Piaggio LT 150

 

 

 

Make Model

Piaggio LT 150

Year

2003 - 04

Engine

Four stroke, single cylinder, SOHC, 2 valve

Capacity

149 cc / 9.1 cub in.

Bore x Stroke

62.6 mm x 48.6  mm

Cooling System

Air cooled

Compression Ratio

10.1:1

Fuel System

Carburetor

Starting

Electric & kick

Max Power

8.7 kW / 11.6 hp

Transmission 

CVT, twist and go

Front Suspension

Hydraulic telescopic fork

Rear Suspension

Single hydraulic shock absorber

Front Brakes

Disc, 220 mm

Rear Brakes

Drum, 140 mm

Wheels

Alloy rims and spokes

Front Tyre

70/90 - 16 in.

Rear Tyre

90/80 - 16 in.

Wheelbase

1306 mm / 51.4 in.

Dry Weight

106 kg / 233 lbs

Fuel Capacity 

5.5 L / 1.5 US gal

Colours

Pearl, Platinum, Aquamarine, Royal blue, Black

Review Motor Scooter Guide

Piaggio’s quirky LT scooter series was first offered in the USA for the 2003 model year, which was the same year Piaggio entered the USA market under their own name (as opposed to the Vespa name). The LT 50 and LT 150 were offered again for 2004, but after that both models were dropped.

The LT 50 and LT 150 are both fairly rare scooters, but mechanically they do share quite a few parts with other machines. Piaggio’s Hi-PER2 2-stroke 49cc engine used in the Fly 50 is the motor found in Piaggio’s Typhoon 50 and the Vespa ET2 50. Similarly, the Fly 150 uses Piaggio’s LEADER motor which has also been used in the Fly 150, Vespa ET4 150 ,Vespa S 150 and Vespa LX 150. A larger bore version of this motor were also used in Piaggio’s BV200 and Vespa’s GT200. Accordingly, parts availability for OEM and aftermarket parts is excellent.
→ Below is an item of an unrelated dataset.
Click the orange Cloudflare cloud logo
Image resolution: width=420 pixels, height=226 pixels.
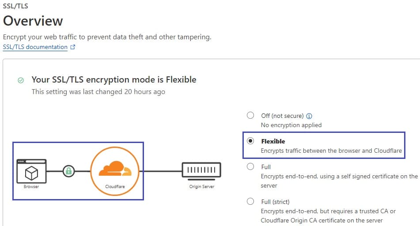[115, 169]
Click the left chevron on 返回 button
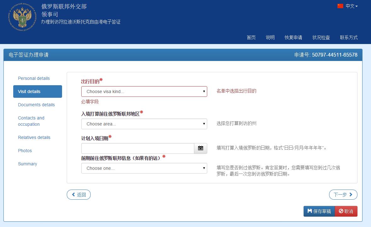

The LT scooters offer good handling with their large wheels adding stability and smoothness over uneven road. This is particularly noticeable with the LT 150 since you can read higher speeds where the limitations of other smaller wheeled scooters are more obvious. The suspension is also considered to be fairly good.

Stylistically, the LT scooters are somewhat of a quirky twist on Vespa’s ET scooter which was designed around the same time. The LT almost looks like an ET scooter with huge wheels added and a more open rear end. The headlight and legshield area shows obvious ties to this sibling. Large wheeled scooters are a tough design to pull off, and Piaggio did a reasonable job with the LT50 and LT150. One thing that can be said about the LT scooters is that they definitely have personality, which is something some people argue is lacking in Piaggio’s newer Fly scooters.

In terms of amenities, the LT 150 falls a bit short. It has a glovebox, but the underseat storage area is quite tiny due to the large rear wheel eating into this space. You can’t fit any sort of a helmet under there, so you’ll need to find another safe storage spot for it on rainy days. Some LT 150 owners prefer to remove some of these emissions systems to improve top speed by a few mph and to install a larger LT 50 underseat bucket. This part can still be purchased from Piaggio.

Overall, the LT scooters are unique rides from Piaggio. They are nicely powered, unique and reliable. It’s too bad this line of scooters didn’t live on, but overseas these scooters are still sold (in newer versions) called the Piaggio Liberty.